Trans-septal puncture

From the IAS view, a posterior and right tilt will bring the superior vena cava (SVC) into view and allow for controlled advancement of the SL0 guidewire (Figure 6). The SL0 introducer will then be advanced into the SVC in a 3 to 4 o'clock angle of rotation. Following removal of the wire, saline injection can further confirm the sheath's placement by visualization of microbubbles. The TS needle is then advanced into the sheath with a 20 ml syringe filled with saline connected to its proximal port. The TS system (sheath, dilator, and needle) is gently withdrawn under ICE guidance. The ICE position may need to be adjusted to clearly see the drop into the IAS. This part may require a staff member to manipulate the ICE while the physician is handling the TS system with both hands. Once an appropriate TS position is obtained, with the tip of the guiding sheath facing the left PVs, the system is advanced to tent the FO, and the needle is extended outwards (Figure 7). A “pop” through the IAS can be felt and visualized. Injection of a small amount of saline through the needle confirms TS access with visualization of microbubbles in the LA. The dilator and sheath are slightly advanced to cover the needle, which is then withdrawn. The guidewire is advanced through the sheath and into one of the left PVs. Once the position of the wire is confirmed with ICE, the IAS is dilated with the sheath several times. The SL0 sheath is withdrawn in the RA, which will permit advancement of the ablation catheter to the LA and up the left PV, through the TS gap. The SL0 sheath can then be re-advanced to the LA to further dilate the IAS, before advancement of the CARTO VIZIGO™ sheath over the ablation catheter. The mapping catheter is finally introduced through the SL0. If only half heparin dose was given, the rest of it can now be administered.

Figure 6

Figure 6. Superior vena cava.

Figure 7

Figure 7. Trans-septal puncture.

Electro-anatomical mapping and ablation

LA mapping greatly depends upon the operator's preference, available EAM system, and catheters used. As mentioned earlier, we perform the procedure with the support of the CARTO™ 3 EAM system and its specific modules. Mapping is performed in sinus rhythm and ablation is performed according to the CLOSE protocol (6). The mapping catheter is typically positioned in the superior PV while a wide area circumferential ablation is performed around the concomitant PV side. This allows for immediate visualization of PV disconnection. In case of bradycardia, pacing from the PV may be performed. As the procedure is performed under GA, we request high-frequency, low-tidal volume ventilation during ablation (7).

Results

The use of ICE has several limitations. The SOUNDSTAR® ultrasound catheter requires a 10 Fr venous femoral access. This should not be considered as an additional venous access, as operators performing fluoroscopic guided TS commonly use a CS catheter (through femoral or jugular venous access) as a landmark, whereas it is not required based on our technique. In the event of CTI line ablation, we propose pacing from the LA floor to check for CTI block, as an alternative to proximal CS pacing.

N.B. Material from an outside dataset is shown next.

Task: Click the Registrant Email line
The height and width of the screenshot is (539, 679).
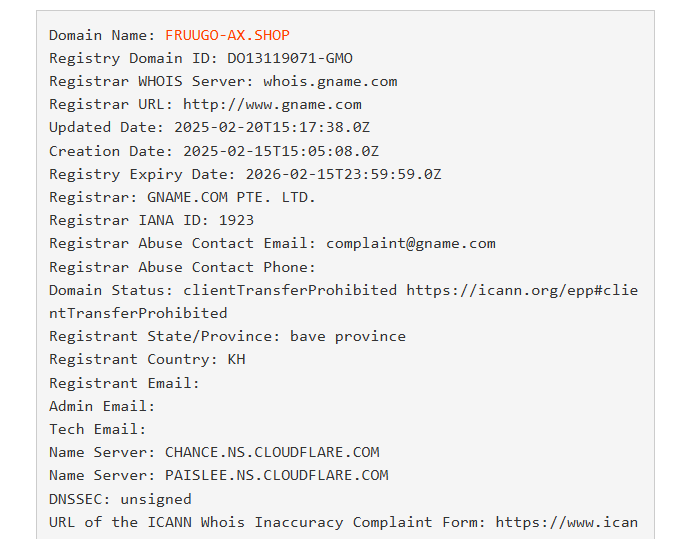Action: coord(124,383)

Manipulating the ICE catheter is overall safe with very few mechanical complications. Debreceni et al. exposed similar complications rate between fluoroless and standard approach (8). In addition, Žižek et al. demonstrated the feasibility and safety of ICE and only raised awareness for patients with cardiac implantable electronic devices, as the trans-septal puncture can cause lead dislocation even with the use of ICE (9).

Mastering ICE, like any new technique, requires acquiring new skills and involves a learning curve. We suggest starting with a combination of fluoroscopy and ICE before transitioning to fluoroless PVI. Other limitations include catheterization issues because of venous tortuosity, and suboptimal visualization of intracardiac structures. Finally, the cost of the ICE catheter is significant. A cheaper alternative to the SOUNDSTAR® ICE catheter is the ACUSON AcuNav™ (Siemens Medical Solutions USA, Inc., Issaquah, USA). However, it doesn't offer the possibility to collect and reconstruct cardiac anatomy.

Discussion

Radiation exposure in the medical field should be kept as low as reasonably achievable for patients and healthcare workers (10). Fluoroless trans-septal catheterization, LA mapping, and PVI is a widespread technique in North America which offers several advantages. ICE provides a safe method for performing the TS puncture by precisely visualising intracardiac structures, which is of utmost importance in case of complex anatomy. In addition, it allows for monitoring of potential complications throughout the procedure. As the standard ablation technique itself is already fluoroless thanks to the EAM, it has been established that the procedural success is similar with or without fluoroscopy (8). Transesophageal echocardiography (TEE) is an alternative to ICE but requests GA and a second physician. In addition, TEE exposes the patient to the risk of esophagial lesions. With the fluoroless approach, both the patient and the EP lab staff are protected from the cumulative and long-term harmful effects of radiations (11). Finally, it allows working in a lead-free environment. Indeed, the deleterious effects on the musculoskeletal system resulting from chronic lead apron use among cardiologists have been proven (12). We describe our standard work-flow for fluoroless RF PVI, although numerous alternatives exist. It is our preference to have two catheters in the LA to avoid catheter exchanges and to facilitate mapping during ablation if first-pass PVI is not achieved. When linear lesions are performed, validation of conduction block is facilitated. Differentiating near field from far field signals with mapping catheters during ablation (i.e., LAA) is also easier. With accumulating experience, each operator/center will develop the most suitable and well-adapted workflow.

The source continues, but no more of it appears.